Copy out the rows starting at the one containing "Услуги (188, 220)" and ending at the one containing "companies (28, 138)", both included, and shift every coordinate in the answers up by 103 while leaving all other text as it is.

.....

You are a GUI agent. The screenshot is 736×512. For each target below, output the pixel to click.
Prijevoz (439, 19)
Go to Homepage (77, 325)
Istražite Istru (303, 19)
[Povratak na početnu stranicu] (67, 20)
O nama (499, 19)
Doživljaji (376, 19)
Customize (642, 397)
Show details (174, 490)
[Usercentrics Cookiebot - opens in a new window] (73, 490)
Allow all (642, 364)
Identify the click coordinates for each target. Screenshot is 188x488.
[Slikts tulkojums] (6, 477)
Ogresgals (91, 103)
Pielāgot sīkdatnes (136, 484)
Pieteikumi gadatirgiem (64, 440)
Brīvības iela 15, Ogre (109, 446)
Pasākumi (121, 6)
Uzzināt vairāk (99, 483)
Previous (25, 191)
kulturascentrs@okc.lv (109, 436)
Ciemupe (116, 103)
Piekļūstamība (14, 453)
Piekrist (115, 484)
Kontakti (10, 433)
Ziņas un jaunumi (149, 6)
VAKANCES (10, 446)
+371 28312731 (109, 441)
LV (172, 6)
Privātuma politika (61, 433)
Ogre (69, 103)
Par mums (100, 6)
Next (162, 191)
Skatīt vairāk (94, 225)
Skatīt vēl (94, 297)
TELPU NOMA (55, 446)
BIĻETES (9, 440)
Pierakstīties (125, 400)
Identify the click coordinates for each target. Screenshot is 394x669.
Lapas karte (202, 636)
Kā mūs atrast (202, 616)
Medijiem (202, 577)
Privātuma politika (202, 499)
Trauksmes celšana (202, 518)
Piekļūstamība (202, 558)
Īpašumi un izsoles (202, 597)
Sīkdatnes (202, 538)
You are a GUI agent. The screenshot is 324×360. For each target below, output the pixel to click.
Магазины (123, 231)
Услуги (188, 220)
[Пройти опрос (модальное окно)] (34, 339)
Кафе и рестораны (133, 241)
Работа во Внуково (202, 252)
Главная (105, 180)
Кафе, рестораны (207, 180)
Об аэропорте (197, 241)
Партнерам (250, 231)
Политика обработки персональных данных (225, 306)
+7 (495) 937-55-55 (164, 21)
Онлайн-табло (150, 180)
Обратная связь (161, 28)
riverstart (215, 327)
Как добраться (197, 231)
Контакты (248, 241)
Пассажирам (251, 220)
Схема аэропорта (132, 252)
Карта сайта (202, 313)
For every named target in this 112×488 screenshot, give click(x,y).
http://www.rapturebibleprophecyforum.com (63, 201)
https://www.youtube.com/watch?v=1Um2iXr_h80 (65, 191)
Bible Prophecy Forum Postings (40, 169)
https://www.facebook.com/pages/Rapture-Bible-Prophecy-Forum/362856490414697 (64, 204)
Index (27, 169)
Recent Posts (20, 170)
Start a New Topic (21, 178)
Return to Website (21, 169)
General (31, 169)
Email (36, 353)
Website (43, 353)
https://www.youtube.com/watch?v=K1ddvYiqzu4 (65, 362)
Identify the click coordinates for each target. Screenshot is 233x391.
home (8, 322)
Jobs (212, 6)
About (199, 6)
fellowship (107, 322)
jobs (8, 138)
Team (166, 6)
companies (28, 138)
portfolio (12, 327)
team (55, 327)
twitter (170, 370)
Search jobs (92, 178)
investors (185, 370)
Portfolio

.....

WRITTEN REPLY:
Услуги (291, 323)
[Пройти опрос (модальное окно)] (137, 442)
Кафе и рестораны (236, 344)
Работа во Внуково (305, 355)
Главная (208, 283)
Кафе, рестораны (310, 283)
Об аэропорте (300, 344)
Партнерам (353, 334)
Политика обработки персональных данных (328, 409)
+7 (495) 937-55-55 (267, 124)
Онлайн-табло (253, 283)
Обратная связь (264, 131)
riverstart (318, 430)
Как добраться (300, 334)
Контакты (351, 344)
Пассажирам (354, 323)
Схема аэропорта (235, 355)
Карта сайта (305, 416)
For every named target in this 112×488 screenshot, give click(x,y).
http://www.rapturebibleprophecyforum.com (166, 304)
https://www.youtube.com/watch?v=1Um2iXr_h80 (168, 294)
Bible Prophecy Forum Postings (143, 272)
https://www.facebook.com/pages/Rapture-Bible-Prophecy-Forum/362856490414697 (167, 307)
Index (130, 272)
Recent Posts (123, 273)
Start a New Topic (124, 281)
Return to Website (124, 272)
General (134, 272)
Email (139, 456)
Website (146, 456)
https://www.youtube.com/watch?v=K1ddvYiqzu4 (168, 465)
Identify the click coordinates for each target. Screenshot is 233x391.
home (111, 425)
Jobs (315, 109)
About (302, 109)
fellowship (210, 425)
jobs (111, 241)
Team (269, 109)
companies (131, 241)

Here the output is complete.